### Aim of the task
Copy the stretch from the start of the material through the line containing "(1149, 114)", renaming "search" to "lookup" and leaving everything else unchanged.

### Dataset records
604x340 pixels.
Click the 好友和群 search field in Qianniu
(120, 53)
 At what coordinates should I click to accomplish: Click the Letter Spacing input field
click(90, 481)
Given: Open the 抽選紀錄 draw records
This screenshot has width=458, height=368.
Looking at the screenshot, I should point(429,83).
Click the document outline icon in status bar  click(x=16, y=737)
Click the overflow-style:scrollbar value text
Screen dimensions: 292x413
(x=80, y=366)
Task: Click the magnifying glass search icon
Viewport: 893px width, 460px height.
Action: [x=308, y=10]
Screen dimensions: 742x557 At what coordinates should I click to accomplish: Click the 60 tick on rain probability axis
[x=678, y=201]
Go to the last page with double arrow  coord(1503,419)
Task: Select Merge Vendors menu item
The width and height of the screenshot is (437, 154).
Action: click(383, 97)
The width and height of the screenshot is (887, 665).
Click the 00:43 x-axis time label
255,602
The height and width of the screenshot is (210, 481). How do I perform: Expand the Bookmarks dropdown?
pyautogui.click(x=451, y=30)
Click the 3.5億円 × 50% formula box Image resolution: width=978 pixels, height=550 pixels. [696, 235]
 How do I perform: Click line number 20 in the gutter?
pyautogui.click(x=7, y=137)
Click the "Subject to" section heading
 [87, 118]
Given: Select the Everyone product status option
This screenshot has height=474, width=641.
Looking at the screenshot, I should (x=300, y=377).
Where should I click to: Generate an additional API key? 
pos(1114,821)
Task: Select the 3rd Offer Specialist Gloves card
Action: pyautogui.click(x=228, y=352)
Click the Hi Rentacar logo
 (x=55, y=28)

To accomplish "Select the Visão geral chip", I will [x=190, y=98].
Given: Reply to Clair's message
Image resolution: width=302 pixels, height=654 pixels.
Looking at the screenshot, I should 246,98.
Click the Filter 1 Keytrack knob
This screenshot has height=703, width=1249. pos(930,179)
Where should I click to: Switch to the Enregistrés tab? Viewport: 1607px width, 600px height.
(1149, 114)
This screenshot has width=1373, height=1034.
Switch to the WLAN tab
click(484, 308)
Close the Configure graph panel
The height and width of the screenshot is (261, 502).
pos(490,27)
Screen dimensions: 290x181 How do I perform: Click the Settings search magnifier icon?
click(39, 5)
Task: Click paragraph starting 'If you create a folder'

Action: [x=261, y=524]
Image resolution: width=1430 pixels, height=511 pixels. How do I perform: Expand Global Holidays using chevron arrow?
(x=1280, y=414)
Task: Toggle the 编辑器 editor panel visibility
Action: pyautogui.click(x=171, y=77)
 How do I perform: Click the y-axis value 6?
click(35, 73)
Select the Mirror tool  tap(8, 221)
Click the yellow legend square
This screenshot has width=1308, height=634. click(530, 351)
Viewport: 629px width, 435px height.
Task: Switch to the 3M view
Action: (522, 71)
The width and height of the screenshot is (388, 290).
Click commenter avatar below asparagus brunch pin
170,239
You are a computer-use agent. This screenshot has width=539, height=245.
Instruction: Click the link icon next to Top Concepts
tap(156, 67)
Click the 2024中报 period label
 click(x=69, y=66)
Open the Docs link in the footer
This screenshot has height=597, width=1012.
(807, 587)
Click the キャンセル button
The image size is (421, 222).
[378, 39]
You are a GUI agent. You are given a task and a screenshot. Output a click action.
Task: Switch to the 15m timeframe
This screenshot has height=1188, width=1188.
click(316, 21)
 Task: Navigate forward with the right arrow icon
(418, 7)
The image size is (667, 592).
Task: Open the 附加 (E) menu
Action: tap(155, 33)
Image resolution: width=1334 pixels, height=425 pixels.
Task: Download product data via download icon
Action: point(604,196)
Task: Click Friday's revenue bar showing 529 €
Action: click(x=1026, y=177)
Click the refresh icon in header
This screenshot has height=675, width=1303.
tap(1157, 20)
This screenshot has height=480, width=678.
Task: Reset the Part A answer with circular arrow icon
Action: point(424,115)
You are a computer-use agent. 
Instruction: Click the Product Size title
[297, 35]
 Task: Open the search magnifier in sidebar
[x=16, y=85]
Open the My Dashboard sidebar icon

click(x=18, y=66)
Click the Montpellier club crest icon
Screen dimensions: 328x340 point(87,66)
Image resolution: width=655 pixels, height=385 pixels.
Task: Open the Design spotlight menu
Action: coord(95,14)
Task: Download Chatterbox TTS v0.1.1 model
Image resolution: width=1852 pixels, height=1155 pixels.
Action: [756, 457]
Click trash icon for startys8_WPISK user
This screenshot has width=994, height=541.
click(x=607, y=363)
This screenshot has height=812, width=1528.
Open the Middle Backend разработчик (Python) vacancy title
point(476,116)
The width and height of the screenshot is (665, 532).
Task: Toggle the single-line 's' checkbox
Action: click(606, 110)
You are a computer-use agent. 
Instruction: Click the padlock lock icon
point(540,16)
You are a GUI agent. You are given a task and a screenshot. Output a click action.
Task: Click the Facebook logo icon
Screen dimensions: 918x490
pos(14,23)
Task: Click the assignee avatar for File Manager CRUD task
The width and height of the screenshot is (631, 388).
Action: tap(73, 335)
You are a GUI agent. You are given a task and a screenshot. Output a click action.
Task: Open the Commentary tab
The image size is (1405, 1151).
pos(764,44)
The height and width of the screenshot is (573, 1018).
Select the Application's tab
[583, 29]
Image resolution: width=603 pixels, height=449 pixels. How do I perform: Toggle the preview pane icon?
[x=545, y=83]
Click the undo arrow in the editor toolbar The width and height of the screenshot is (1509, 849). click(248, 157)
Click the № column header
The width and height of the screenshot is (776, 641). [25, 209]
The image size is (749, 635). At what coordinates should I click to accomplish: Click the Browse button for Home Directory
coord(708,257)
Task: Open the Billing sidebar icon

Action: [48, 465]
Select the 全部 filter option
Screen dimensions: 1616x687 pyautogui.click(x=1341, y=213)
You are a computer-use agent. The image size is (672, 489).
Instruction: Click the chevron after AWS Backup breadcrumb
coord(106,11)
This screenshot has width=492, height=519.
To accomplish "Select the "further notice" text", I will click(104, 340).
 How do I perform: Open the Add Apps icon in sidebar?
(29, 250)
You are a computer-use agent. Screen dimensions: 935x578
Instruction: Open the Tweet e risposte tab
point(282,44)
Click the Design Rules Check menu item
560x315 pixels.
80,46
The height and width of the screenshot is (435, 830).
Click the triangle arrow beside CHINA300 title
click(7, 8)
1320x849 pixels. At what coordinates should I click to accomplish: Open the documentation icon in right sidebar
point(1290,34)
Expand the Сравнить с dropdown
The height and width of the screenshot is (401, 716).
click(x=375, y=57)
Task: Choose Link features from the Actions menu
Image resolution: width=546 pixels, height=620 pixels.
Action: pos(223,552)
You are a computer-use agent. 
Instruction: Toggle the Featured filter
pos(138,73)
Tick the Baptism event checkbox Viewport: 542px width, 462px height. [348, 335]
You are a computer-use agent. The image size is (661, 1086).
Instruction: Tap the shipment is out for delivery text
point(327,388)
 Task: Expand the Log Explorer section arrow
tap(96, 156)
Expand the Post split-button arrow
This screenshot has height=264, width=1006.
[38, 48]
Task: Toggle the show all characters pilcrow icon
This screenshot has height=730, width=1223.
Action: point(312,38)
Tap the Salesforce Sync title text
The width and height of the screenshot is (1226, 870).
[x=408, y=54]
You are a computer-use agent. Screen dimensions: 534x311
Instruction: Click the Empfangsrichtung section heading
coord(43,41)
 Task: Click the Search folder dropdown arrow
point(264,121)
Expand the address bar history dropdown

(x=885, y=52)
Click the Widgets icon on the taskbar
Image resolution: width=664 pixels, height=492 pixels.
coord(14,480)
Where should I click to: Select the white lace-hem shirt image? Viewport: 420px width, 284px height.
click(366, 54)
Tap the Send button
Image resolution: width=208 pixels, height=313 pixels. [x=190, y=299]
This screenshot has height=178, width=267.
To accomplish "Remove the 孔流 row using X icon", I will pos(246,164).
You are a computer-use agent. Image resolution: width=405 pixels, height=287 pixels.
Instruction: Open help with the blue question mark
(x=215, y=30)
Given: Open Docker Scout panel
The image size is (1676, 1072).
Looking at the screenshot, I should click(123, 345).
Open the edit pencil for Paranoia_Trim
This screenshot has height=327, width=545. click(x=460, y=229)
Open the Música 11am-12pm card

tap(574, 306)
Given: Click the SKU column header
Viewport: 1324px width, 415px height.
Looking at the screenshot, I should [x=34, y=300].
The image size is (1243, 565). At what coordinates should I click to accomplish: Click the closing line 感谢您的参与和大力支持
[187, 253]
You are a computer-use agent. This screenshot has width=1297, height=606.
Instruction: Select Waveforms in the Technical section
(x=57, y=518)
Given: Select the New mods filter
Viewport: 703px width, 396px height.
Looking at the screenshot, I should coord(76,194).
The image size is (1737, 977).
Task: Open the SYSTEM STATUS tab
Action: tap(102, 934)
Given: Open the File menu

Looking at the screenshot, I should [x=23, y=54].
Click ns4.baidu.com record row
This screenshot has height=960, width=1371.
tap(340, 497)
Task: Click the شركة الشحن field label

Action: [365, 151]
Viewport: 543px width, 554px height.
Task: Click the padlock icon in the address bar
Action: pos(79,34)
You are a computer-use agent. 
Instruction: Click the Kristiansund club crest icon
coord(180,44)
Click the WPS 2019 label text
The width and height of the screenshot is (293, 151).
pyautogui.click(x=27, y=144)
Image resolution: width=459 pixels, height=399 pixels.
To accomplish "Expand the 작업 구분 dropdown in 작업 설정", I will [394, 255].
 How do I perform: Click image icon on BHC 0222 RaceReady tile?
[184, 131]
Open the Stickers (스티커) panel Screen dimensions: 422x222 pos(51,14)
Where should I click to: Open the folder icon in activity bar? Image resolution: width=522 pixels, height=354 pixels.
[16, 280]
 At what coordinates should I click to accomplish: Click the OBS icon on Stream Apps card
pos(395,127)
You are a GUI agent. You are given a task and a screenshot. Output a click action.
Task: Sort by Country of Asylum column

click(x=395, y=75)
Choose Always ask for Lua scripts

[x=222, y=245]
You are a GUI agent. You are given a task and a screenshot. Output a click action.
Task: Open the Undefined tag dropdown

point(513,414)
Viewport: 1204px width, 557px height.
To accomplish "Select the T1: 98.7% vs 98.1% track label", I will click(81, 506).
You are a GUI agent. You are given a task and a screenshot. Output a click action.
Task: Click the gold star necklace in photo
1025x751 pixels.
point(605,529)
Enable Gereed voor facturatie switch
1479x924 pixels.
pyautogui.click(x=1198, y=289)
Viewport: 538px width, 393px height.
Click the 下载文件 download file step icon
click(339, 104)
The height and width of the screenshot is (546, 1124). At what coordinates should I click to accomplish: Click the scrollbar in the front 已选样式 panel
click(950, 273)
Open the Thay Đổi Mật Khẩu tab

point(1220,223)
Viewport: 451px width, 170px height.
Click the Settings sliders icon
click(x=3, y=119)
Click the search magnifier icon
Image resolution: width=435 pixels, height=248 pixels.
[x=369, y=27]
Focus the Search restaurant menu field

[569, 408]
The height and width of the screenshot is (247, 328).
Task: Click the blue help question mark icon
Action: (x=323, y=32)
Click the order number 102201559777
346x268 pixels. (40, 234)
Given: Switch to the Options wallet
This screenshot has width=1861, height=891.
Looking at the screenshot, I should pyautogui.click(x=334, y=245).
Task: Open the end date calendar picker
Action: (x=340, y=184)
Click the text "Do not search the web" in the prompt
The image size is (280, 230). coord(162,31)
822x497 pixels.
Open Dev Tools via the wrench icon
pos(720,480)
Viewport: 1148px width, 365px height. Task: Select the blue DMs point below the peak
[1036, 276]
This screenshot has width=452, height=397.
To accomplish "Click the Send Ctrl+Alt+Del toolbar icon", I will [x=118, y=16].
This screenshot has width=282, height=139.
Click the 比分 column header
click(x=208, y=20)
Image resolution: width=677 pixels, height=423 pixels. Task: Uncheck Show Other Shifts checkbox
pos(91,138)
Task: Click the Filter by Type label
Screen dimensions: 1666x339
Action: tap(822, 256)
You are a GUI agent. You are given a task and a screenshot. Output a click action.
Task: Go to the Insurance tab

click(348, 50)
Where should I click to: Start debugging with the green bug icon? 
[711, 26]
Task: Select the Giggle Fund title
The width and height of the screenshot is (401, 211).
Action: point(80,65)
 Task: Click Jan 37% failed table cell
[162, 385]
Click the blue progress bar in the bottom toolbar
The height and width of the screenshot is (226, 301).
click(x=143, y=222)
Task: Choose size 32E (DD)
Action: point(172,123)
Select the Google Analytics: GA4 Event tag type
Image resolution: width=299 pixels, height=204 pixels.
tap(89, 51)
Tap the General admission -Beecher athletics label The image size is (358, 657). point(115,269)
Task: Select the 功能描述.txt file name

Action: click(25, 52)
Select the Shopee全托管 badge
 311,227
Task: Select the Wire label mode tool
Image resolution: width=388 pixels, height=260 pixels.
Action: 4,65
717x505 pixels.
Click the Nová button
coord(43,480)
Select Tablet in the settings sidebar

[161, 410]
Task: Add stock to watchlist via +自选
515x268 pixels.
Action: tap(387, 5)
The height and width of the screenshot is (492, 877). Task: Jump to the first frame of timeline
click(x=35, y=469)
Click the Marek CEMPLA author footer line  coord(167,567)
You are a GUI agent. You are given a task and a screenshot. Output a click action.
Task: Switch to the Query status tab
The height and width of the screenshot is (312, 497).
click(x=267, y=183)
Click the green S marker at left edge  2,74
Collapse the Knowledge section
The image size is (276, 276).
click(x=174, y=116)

### Completed task
604x340 pixels.
Click the 好友和群 lookup field in Qianniu
(120, 53)
 At what coordinates should I click to accomplish: Click the Letter Spacing input field
click(90, 481)
Given: Open the 抽選紀錄 draw records
This screenshot has width=458, height=368.
Looking at the screenshot, I should point(429,83).
Click the document outline icon in status bar  click(x=16, y=737)
Click the overflow-style:scrollbar value text
Screen dimensions: 292x413
(x=80, y=366)
Task: Click the magnifying glass lookup icon
Viewport: 893px width, 460px height.
Action: [x=308, y=10]
Screen dimensions: 742x557 At what coordinates should I click to accomplish: Click the 60 tick on rain probability axis
[x=678, y=201]
Go to the last page with double arrow  coord(1503,419)
Task: Select Merge Vendors menu item
The width and height of the screenshot is (437, 154).
Action: click(383, 97)
The width and height of the screenshot is (887, 665).
Click the 00:43 x-axis time label
255,602
The height and width of the screenshot is (210, 481). How do I perform: Expand the Bookmarks dropdown?
pyautogui.click(x=451, y=30)
Click the 3.5億円 × 50% formula box Image resolution: width=978 pixels, height=550 pixels. [696, 235]
 How do I perform: Click line number 20 in the gutter?
pyautogui.click(x=7, y=137)
Click the "Subject to" section heading
 [87, 118]
Given: Select the Everyone product status option
This screenshot has height=474, width=641.
Looking at the screenshot, I should (x=300, y=377).
Where should I click to: Generate an additional API key? 
pos(1114,821)
Task: Select the 3rd Offer Specialist Gloves card
Action: pyautogui.click(x=228, y=352)
Click the Hi Rentacar logo
 (x=55, y=28)

To accomplish "Select the Visão geral chip", I will [x=190, y=98].
Given: Reply to Clair's message
Image resolution: width=302 pixels, height=654 pixels.
Looking at the screenshot, I should 246,98.
Click the Filter 1 Keytrack knob
This screenshot has height=703, width=1249. pos(930,179)
Where should I click to: Switch to the Enregistrés tab? Viewport: 1607px width, 600px height.
(1149, 114)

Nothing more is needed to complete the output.